▶ _Exercise instructions_
Would you copy, word for word, each line from the one with "Instruction: Select the TMP user variable" to the end of the listing below, skipping all pictures?

▶ _Data supplied_
= Beginning of Section =

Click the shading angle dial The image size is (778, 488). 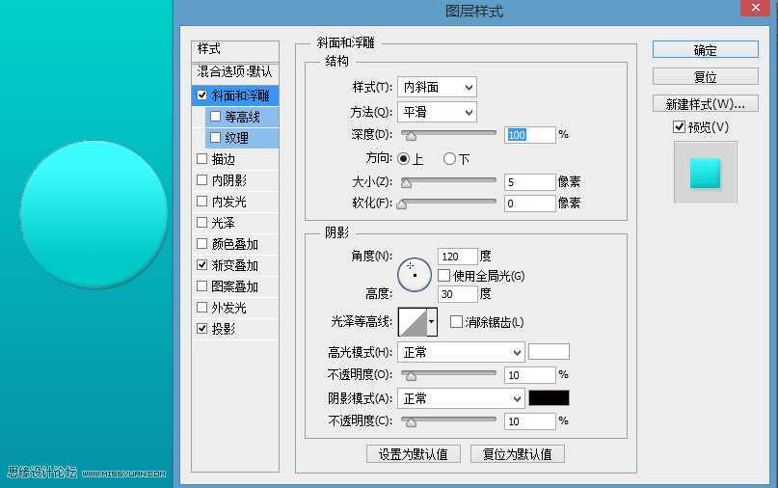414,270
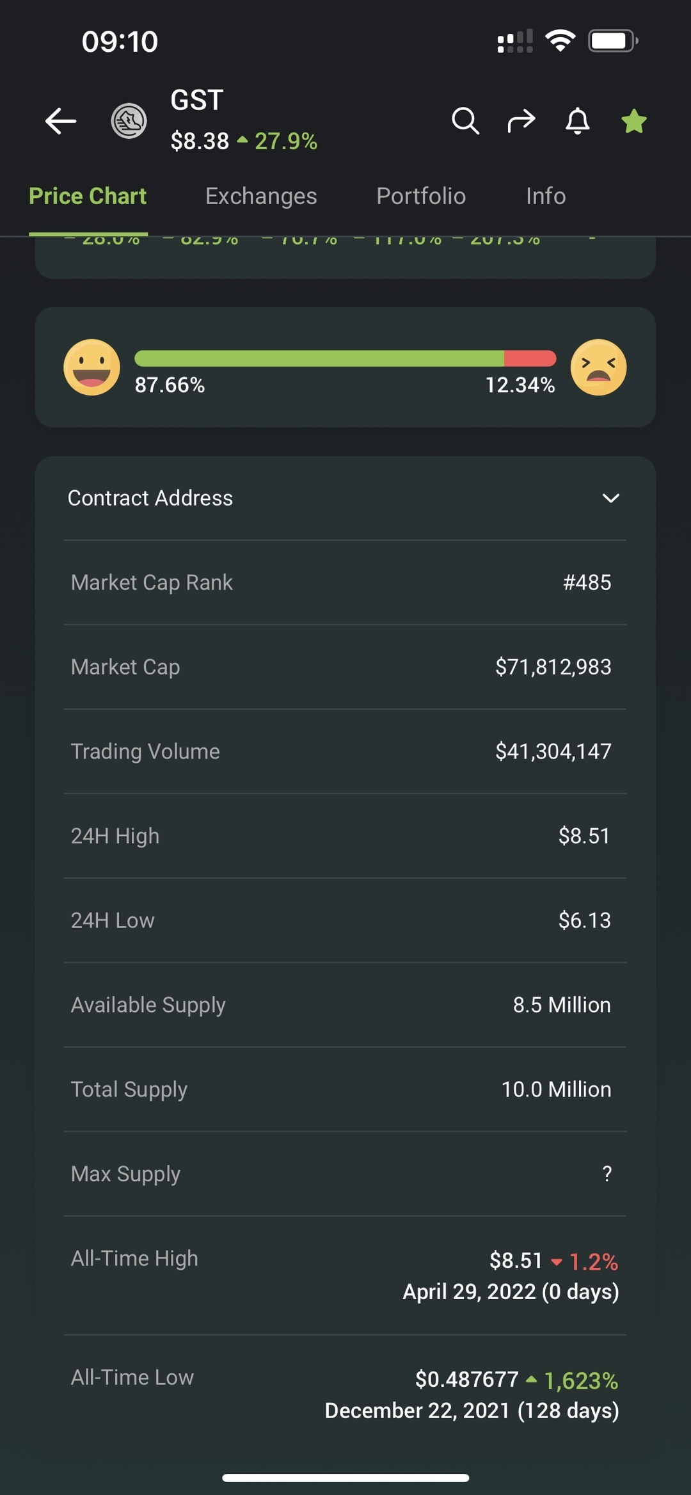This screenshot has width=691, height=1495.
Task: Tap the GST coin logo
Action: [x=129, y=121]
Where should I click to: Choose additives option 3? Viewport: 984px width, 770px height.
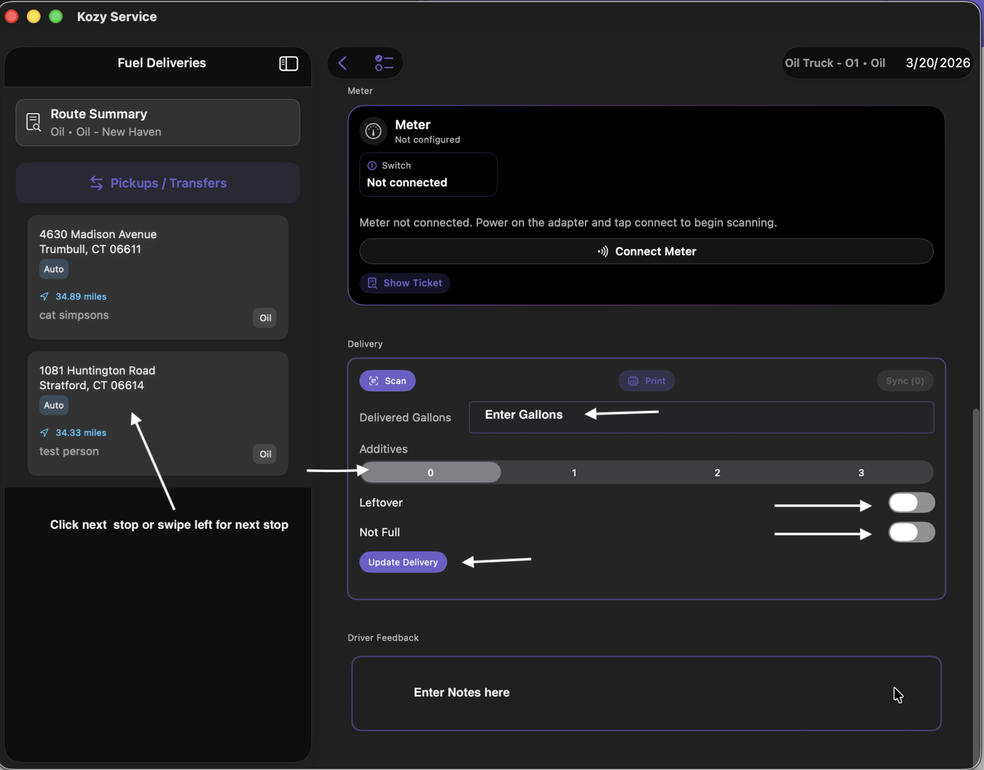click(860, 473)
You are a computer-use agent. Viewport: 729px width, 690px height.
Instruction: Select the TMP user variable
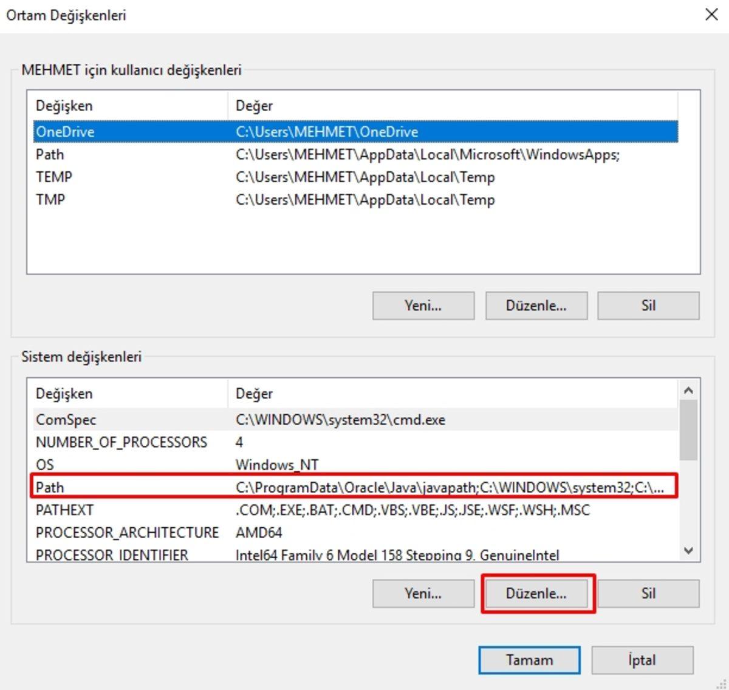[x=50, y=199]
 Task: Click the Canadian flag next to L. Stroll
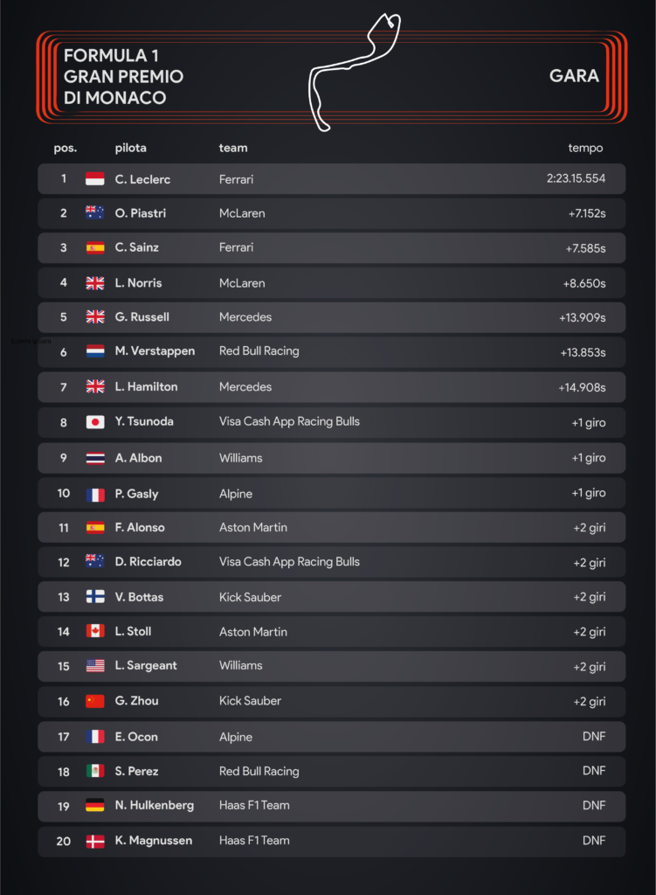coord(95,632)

= End of Section =

▶ _Response below_
Instruction: Select the TMP user variable
[x=50, y=199]
 Task: Click the Canadian flag next to L. Stroll
coord(95,632)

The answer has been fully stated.